An exhibition of work by Nim Kruasaeng and Mit Jai Inn curated by Jennie Guy for Stone Gallery in Dublin, September 2008.
It is not often enough that you can stand in front of a static object in a gallery and that it will actually hold your attention. Herein the quality of the artist Nim Kruasaeng’s talent lies. Everyday impressions and memories painted by the artist take an essential form, which are suspended on paper or canvas in primal colours. What emerges is an aesthetic harmony between the inner and outer selves and the world at large.

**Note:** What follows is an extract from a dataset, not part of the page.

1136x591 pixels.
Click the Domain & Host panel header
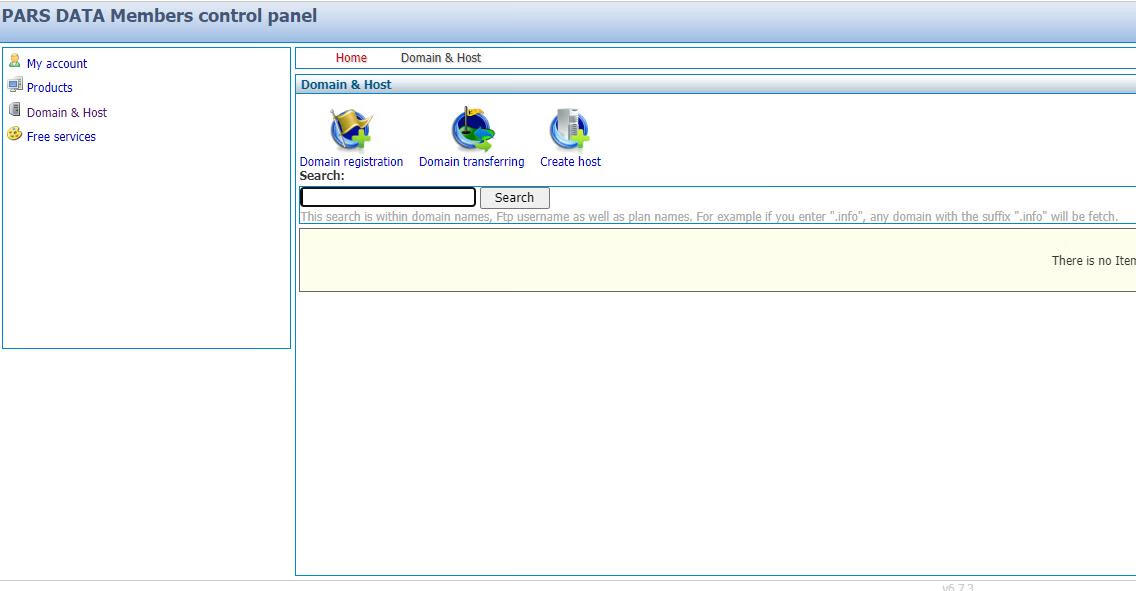click(346, 85)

A retiring self-taught artist from Isan Province the border territory between Laos and Thailand, Nim Kruasaeng’s rise in the contemporary art world may seems unusual but justified. Kruasaeng found her work acknowledged by Montien Boonma in the early 1990s and artists such as Rirkrit Tiravanija, Kamin Lerchtpraisert and Mit Jai Inn have since supported her work. She is also the focus of attention for international curators and art-critics, some have said that her work has resonances with the late Palermo.
Recent exhibitions include Trance-Formations at Ver gallery, Bangkok and in Espace d’Art Contemporain in France. Nim has also exhibited in solo and group shows at the land in Chiangmai and was part of a group show All Our Everydays curated by Pier Luigi Tazzi in Ver Gallery 2008. The launch of a 180 page artist book project between Nim Kruasaeng and Rirkrit Tiranvanija last December is the result of two artists from different traditions, sharing a vision where memory, tradition, history and our living identity is the focus of attention.
Nim Kruaseang lives in Bangkok and Pattaya.
Mit Jai Inn is an elusive and unusual figure in Thai and international contemporary art spheres. Much of his time is devoted to deep meditation. When he is not in retreat Mit Jai Inn works all night producing works on canvas that he chooses not to call paintings. Recent three-dimensional pieces he also says are not sculpture. By refusing to have his work categorised the artist Mit Jai Inn builds on his vision of eukabeuk, which is a word that signifies nothing. It is this paradoxical practice of nothingness that has allowed Mit to be a seminal founder of the Chiang Mai Social Installation, to present his oil on canvas as international flags at the Palais de Tokyo (Tropical Nights Lost In Paradise, 2006) and organise Don’t be Happy. Do be worried. Fifteenth Anniversary of Worrying about: Global Climate Change/Shifting World Views/Societal Collapse/The Cult of Bourgeois Rectitude/Chiang Mai Social Installation Project. Art is Over. (Ver Gallery 2007).
Many projects Jai Inn is involved seem to cast him as wilful provocateur but on a second take what is inherent in Jai Inn’s work is sensitivity to art and life that is not always easy to find. Jai Inn’s activities both artistic and social are difficult to trace but it is important to note his prominent role in the Chiang Mai Social Installation, (a precursor to the land Foundation set up by Rirkrit Tiranvanija and Kamin Lerchpraisert). The CMSI was a non-commercial art space that evolved as a direct refusal of neo-liberalist trends to appropriate Thai-ness and Buddhist iconography for commercial reasons. Another of the main objectives of the CMSI was to liberate art from the gallery and incorporate it into the city of Chiang Mai. Differing forms of art were presented inside the ancient walls of Chiang Mai, on the canals, in Buddhist temples and cemeteries. Public lectures were given and the belief held that bringing art to these locations would re-invigorate traditional and contemporary Thai art practices.
Mit Jai Inn lives in Lamphun, Chiang Mai Province.
The catalogue of Nim Kruasaeng and a friend featured an interview between Jennie Guy and curator Pier Luigi Tazzi who has worked extensively with Nim Kruasaeng and Mit Jai Inn. The interview will present a critique and a context for an audience new to both artists work.
Pier Luigi Tazzi is an art-critic and independent curator working worldwide. Among many projects he has curated at the Venice Biennale (1988), co-directed Documenta IX in Kassel (1992), was co-curator ofWounds – Democracy and Redemption in Contemporary Art, the inaugural show of the new building for Moderna Musset in Stockholm, (1998) and of Happyness – A Survival Guide for Art and Life, the inaugural show of the new Mori Art Museum in Tokyo (2003).